■ Problem to solve ■
For each entry that follows, produce an exact copy.

■ Raw data ■
┄┄┄┄┄┄┄┄┄┄┄┄┄┄┄┄┄┄┄┄
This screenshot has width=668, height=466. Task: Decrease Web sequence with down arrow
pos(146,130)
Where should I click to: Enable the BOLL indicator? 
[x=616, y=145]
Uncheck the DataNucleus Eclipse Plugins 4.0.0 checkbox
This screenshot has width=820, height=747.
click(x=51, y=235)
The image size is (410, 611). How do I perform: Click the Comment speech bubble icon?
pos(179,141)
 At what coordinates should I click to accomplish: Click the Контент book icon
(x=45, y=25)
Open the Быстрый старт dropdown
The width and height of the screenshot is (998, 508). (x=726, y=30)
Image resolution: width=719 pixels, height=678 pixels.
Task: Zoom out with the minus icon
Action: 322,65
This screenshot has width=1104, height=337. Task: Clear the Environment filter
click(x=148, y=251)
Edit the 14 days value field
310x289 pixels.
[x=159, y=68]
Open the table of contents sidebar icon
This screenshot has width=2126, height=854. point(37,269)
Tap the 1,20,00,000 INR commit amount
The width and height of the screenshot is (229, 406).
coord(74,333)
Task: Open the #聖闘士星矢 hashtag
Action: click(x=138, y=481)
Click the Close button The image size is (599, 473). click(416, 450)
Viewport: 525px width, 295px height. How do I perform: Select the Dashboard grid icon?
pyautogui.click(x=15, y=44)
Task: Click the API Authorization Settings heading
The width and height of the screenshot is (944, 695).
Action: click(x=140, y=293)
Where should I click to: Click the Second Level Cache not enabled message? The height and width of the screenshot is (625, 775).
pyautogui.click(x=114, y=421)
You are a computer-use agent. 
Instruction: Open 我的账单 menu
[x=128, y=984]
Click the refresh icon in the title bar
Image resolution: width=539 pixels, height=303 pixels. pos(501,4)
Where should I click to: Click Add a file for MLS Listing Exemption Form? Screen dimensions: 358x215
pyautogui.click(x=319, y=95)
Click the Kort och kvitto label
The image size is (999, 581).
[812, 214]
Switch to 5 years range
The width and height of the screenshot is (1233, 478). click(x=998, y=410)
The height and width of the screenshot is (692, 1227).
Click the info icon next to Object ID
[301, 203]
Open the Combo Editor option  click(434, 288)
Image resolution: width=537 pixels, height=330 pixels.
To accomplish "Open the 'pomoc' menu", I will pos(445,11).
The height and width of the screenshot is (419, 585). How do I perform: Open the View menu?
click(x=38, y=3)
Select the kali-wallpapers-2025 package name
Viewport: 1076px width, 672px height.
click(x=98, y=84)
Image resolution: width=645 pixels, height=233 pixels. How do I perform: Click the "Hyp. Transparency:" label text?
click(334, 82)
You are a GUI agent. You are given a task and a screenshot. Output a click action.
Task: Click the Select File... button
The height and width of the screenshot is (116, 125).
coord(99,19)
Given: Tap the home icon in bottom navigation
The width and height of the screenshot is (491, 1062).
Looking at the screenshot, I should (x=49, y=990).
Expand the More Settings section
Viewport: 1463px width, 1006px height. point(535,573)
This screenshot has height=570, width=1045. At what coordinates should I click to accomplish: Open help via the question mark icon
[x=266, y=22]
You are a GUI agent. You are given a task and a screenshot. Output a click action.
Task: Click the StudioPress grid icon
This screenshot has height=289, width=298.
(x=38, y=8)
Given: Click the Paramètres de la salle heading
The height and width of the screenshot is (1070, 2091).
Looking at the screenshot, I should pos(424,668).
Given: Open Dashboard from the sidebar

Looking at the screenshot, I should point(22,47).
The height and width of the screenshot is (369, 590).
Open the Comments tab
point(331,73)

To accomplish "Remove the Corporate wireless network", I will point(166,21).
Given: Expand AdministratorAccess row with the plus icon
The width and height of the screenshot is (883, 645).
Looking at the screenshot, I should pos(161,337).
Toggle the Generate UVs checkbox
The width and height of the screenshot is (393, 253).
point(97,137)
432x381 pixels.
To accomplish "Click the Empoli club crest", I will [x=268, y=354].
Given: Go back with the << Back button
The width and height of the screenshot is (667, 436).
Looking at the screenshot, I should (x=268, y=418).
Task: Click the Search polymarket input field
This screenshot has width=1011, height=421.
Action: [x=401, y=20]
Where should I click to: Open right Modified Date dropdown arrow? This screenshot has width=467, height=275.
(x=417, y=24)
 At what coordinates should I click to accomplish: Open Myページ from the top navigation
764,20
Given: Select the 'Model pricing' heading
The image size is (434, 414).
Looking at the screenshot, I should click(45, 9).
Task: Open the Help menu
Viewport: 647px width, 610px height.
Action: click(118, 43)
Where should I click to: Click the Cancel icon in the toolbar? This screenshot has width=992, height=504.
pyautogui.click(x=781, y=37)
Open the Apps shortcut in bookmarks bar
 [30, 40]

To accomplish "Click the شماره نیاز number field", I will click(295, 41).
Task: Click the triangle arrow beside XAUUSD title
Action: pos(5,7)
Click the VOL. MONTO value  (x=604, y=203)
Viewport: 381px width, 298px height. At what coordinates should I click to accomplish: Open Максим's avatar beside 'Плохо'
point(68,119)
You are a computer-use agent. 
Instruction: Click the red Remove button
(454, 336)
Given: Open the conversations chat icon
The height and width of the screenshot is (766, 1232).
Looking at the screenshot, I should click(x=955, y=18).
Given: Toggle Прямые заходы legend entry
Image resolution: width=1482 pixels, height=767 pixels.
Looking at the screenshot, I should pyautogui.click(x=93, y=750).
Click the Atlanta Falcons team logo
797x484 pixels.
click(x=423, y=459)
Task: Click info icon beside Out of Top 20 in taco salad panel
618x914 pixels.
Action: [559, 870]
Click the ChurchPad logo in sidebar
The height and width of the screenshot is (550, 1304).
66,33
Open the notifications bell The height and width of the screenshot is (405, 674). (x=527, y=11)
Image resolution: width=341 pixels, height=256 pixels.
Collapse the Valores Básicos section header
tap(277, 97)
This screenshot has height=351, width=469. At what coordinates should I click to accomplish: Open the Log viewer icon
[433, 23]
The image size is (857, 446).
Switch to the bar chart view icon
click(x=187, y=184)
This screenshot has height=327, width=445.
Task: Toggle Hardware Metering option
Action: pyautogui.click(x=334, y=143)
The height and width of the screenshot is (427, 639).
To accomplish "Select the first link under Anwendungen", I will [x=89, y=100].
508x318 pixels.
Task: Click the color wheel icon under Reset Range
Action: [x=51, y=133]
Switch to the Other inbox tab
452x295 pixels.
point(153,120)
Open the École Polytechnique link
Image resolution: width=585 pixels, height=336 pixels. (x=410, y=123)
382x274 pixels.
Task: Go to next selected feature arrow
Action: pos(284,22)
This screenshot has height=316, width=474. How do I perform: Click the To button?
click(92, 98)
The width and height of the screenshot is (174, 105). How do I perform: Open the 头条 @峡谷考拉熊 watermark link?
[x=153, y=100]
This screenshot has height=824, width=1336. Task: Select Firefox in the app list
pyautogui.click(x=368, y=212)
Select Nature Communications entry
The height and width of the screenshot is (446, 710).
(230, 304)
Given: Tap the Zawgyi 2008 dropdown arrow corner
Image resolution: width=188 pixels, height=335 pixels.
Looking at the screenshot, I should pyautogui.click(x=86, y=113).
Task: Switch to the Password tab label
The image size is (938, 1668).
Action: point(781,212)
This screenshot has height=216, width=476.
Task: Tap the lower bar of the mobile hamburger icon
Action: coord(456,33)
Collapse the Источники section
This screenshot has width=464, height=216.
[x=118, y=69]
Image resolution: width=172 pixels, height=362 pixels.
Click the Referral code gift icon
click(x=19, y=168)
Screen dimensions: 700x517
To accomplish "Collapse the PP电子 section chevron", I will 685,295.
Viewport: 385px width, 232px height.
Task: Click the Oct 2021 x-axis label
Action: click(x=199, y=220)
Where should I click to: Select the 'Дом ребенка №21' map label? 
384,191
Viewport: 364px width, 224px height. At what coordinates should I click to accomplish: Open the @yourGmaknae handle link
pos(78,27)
┄┄┄┄┄┄┄┄┄┄┄┄┄┄┄┄┄┄┄┄
■ Solution to the exercise ■
This screenshot has width=668, height=466. Task: Decrease Web sequence with down arrow
pos(146,130)
Where should I click to: Enable the BOLL indicator? 
[x=616, y=145]
Uncheck the DataNucleus Eclipse Plugins 4.0.0 checkbox
This screenshot has width=820, height=747.
click(x=51, y=235)
The image size is (410, 611). How do I perform: Click the Comment speech bubble icon?
pos(179,141)
 At what coordinates should I click to accomplish: Click the Контент book icon
(x=45, y=25)
Open the Быстрый старт dropdown
The width and height of the screenshot is (998, 508). (x=726, y=30)
Image resolution: width=719 pixels, height=678 pixels.
Task: Zoom out with the minus icon
Action: 322,65
This screenshot has width=1104, height=337. Task: Clear the Environment filter
click(x=148, y=251)
Edit the 14 days value field
310x289 pixels.
[x=159, y=68]
Open the table of contents sidebar icon
This screenshot has width=2126, height=854. point(37,269)
Tap the 1,20,00,000 INR commit amount
The width and height of the screenshot is (229, 406).
coord(74,333)
Task: Open the #聖闘士星矢 hashtag
Action: click(x=138, y=481)
Click the Close button The image size is (599, 473). click(416, 450)
Viewport: 525px width, 295px height. How do I perform: Select the Dashboard grid icon?
pyautogui.click(x=15, y=44)
Task: Click the API Authorization Settings heading
The width and height of the screenshot is (944, 695).
Action: click(x=140, y=293)
Where should I click to: Click the Second Level Cache not enabled message? The height and width of the screenshot is (625, 775).
pyautogui.click(x=114, y=421)
You are a computer-use agent. 
Instruction: Open 我的账单 menu
[x=128, y=984]
Click the refresh icon in the title bar
Image resolution: width=539 pixels, height=303 pixels. pos(501,4)
Where should I click to: Click Add a file for MLS Listing Exemption Form? Screen dimensions: 358x215
pyautogui.click(x=319, y=95)
Click the Kort och kvitto label
The image size is (999, 581).
[812, 214]
Switch to 5 years range
The width and height of the screenshot is (1233, 478). click(x=998, y=410)
The height and width of the screenshot is (692, 1227).
Click the info icon next to Object ID
[301, 203]
Open the Combo Editor option  click(434, 288)
Image resolution: width=537 pixels, height=330 pixels.
To accomplish "Open the 'pomoc' menu", I will pos(445,11).
The height and width of the screenshot is (419, 585). How do I perform: Open the View menu?
click(x=38, y=3)
Select the kali-wallpapers-2025 package name
Viewport: 1076px width, 672px height.
click(x=98, y=84)
Image resolution: width=645 pixels, height=233 pixels. How do I perform: Click the "Hyp. Transparency:" label text?
click(334, 82)
You are a GUI agent. You are given a task and a screenshot. Output a click action.
Task: Click the Select File... button
The height and width of the screenshot is (116, 125).
coord(99,19)
Given: Tap the home icon in bottom navigation
The width and height of the screenshot is (491, 1062).
Looking at the screenshot, I should (x=49, y=990).
Expand the More Settings section
Viewport: 1463px width, 1006px height. point(535,573)
This screenshot has height=570, width=1045. At what coordinates should I click to accomplish: Open help via the question mark icon
[x=266, y=22]
You are a GUI agent. You are given a task and a screenshot. Output a click action.
Task: Click the StudioPress grid icon
This screenshot has height=289, width=298.
(x=38, y=8)
Given: Click the Paramètres de la salle heading
The height and width of the screenshot is (1070, 2091).
Looking at the screenshot, I should pos(424,668).
Given: Open Dashboard from the sidebar

Looking at the screenshot, I should point(22,47).
The height and width of the screenshot is (369, 590).
Open the Comments tab
point(331,73)

To accomplish "Remove the Corporate wireless network", I will point(166,21).
Given: Expand AdministratorAccess row with the plus icon
The width and height of the screenshot is (883, 645).
Looking at the screenshot, I should pos(161,337).
Toggle the Generate UVs checkbox
The width and height of the screenshot is (393, 253).
point(97,137)
432x381 pixels.
To accomplish "Click the Empoli club crest", I will [x=268, y=354].
Given: Go back with the << Back button
The width and height of the screenshot is (667, 436).
Looking at the screenshot, I should (x=268, y=418).
Task: Click the Search polymarket input field
This screenshot has width=1011, height=421.
Action: [x=401, y=20]
Where should I click to: Open right Modified Date dropdown arrow? This screenshot has width=467, height=275.
(x=417, y=24)
 At what coordinates should I click to accomplish: Open Myページ from the top navigation
764,20
Given: Select the 'Model pricing' heading
The image size is (434, 414).
Looking at the screenshot, I should click(45, 9).
Task: Open the Help menu
Viewport: 647px width, 610px height.
Action: click(118, 43)
Where should I click to: Click the Cancel icon in the toolbar? This screenshot has width=992, height=504.
pyautogui.click(x=781, y=37)
Open the Apps shortcut in bookmarks bar
 [30, 40]

To accomplish "Click the شماره نیاز number field", I will click(295, 41).
Task: Click the triangle arrow beside XAUUSD title
Action: pos(5,7)
Click the VOL. MONTO value  (x=604, y=203)
Viewport: 381px width, 298px height. At what coordinates should I click to accomplish: Open Максим's avatar beside 'Плохо'
point(68,119)
You are a computer-use agent. 
Instruction: Click the red Remove button
(454, 336)
Given: Open the conversations chat icon
The height and width of the screenshot is (766, 1232).
Looking at the screenshot, I should click(x=955, y=18).
Given: Toggle Прямые заходы legend entry
Image resolution: width=1482 pixels, height=767 pixels.
Looking at the screenshot, I should pyautogui.click(x=93, y=750).
Click the Atlanta Falcons team logo
797x484 pixels.
click(x=423, y=459)
Task: Click info icon beside Out of Top 20 in taco salad panel
618x914 pixels.
Action: [559, 870]
Click the ChurchPad logo in sidebar
The height and width of the screenshot is (550, 1304).
66,33
Open the notifications bell The height and width of the screenshot is (405, 674). (x=527, y=11)
Image resolution: width=341 pixels, height=256 pixels.
Collapse the Valores Básicos section header
tap(277, 97)
This screenshot has height=351, width=469. At what coordinates should I click to accomplish: Open the Log viewer icon
[433, 23]
The image size is (857, 446).
Switch to the bar chart view icon
click(x=187, y=184)
This screenshot has height=327, width=445.
Task: Toggle Hardware Metering option
Action: pyautogui.click(x=334, y=143)
The height and width of the screenshot is (427, 639).
To accomplish "Select the first link under Anwendungen", I will [x=89, y=100].
508x318 pixels.
Task: Click the color wheel icon under Reset Range
Action: [x=51, y=133]
Switch to the Other inbox tab
452x295 pixels.
point(153,120)
Open the École Polytechnique link
Image resolution: width=585 pixels, height=336 pixels. (x=410, y=123)
382x274 pixels.
Task: Go to next selected feature arrow
Action: pos(284,22)
This screenshot has height=316, width=474. How do I perform: Click the To button?
click(92, 98)
The width and height of the screenshot is (174, 105). How do I perform: Open the 头条 @峡谷考拉熊 watermark link?
[x=153, y=100]
This screenshot has height=824, width=1336. Task: Select Firefox in the app list
pyautogui.click(x=368, y=212)
Select Nature Communications entry
The height and width of the screenshot is (446, 710).
(230, 304)
Given: Tap the Zawgyi 2008 dropdown arrow corner
Image resolution: width=188 pixels, height=335 pixels.
Looking at the screenshot, I should pyautogui.click(x=86, y=113).
Task: Switch to the Password tab label
The image size is (938, 1668).
Action: point(781,212)
This screenshot has height=216, width=476.
Task: Tap the lower bar of the mobile hamburger icon
Action: coord(456,33)
Collapse the Источники section
This screenshot has width=464, height=216.
[x=118, y=69]
Image resolution: width=172 pixels, height=362 pixels.
Click the Referral code gift icon
click(x=19, y=168)
Screen dimensions: 700x517
To accomplish "Collapse the PP电子 section chevron", I will 685,295.
Viewport: 385px width, 232px height.
Task: Click the Oct 2021 x-axis label
Action: click(x=199, y=220)
Where should I click to: Select the 'Дом ребенка №21' map label? 
384,191
Viewport: 364px width, 224px height. At what coordinates should I click to accomplish: Open the @yourGmaknae handle link
pos(78,27)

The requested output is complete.